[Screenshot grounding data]
----

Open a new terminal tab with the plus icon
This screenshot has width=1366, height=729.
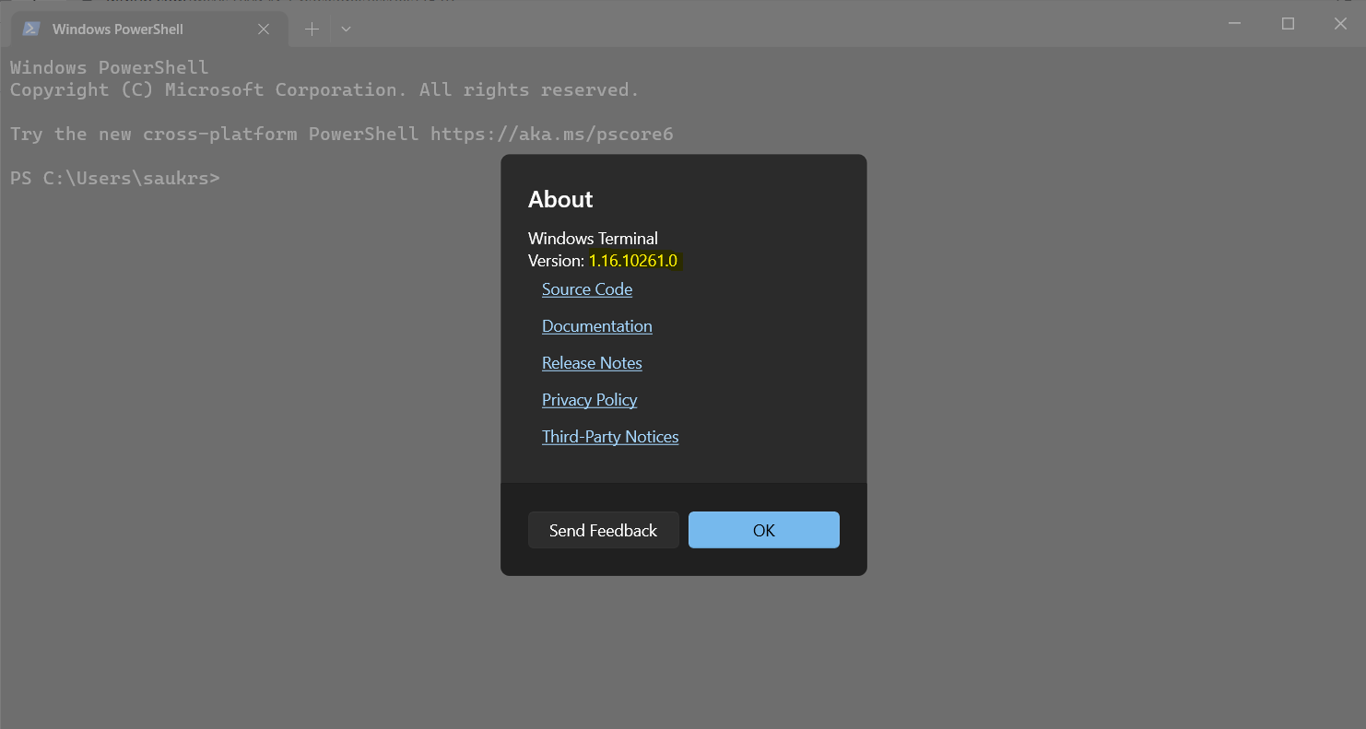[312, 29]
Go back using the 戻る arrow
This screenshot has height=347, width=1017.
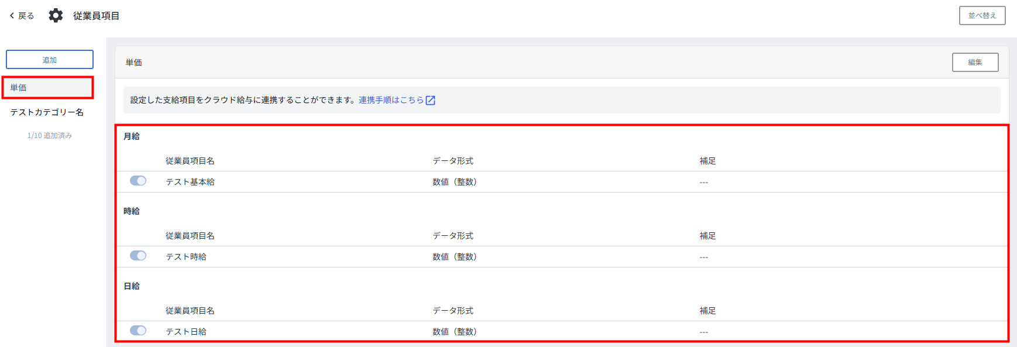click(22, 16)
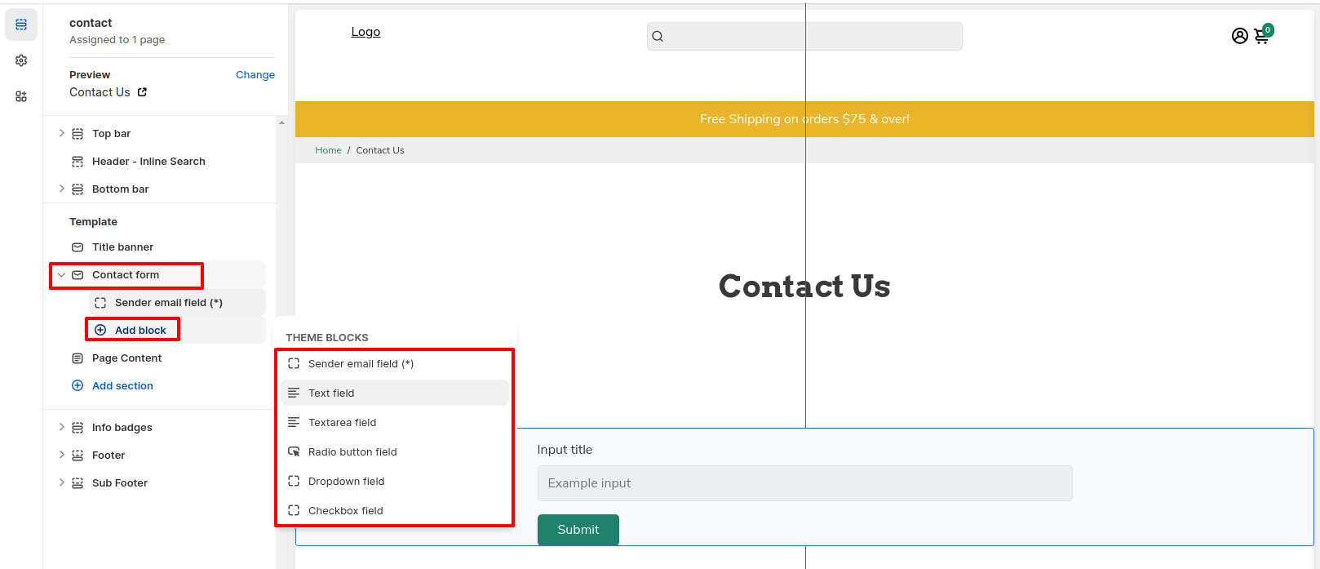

----

TASK STATEMENT: Retype each entry exactly. No pictures.

RESULT FOR THIS TASK:
Open a new terminal tab with the plus icon
This screenshot has width=1366, height=729.
[312, 29]
Go back using the 戻る arrow
This screenshot has height=347, width=1017.
click(22, 16)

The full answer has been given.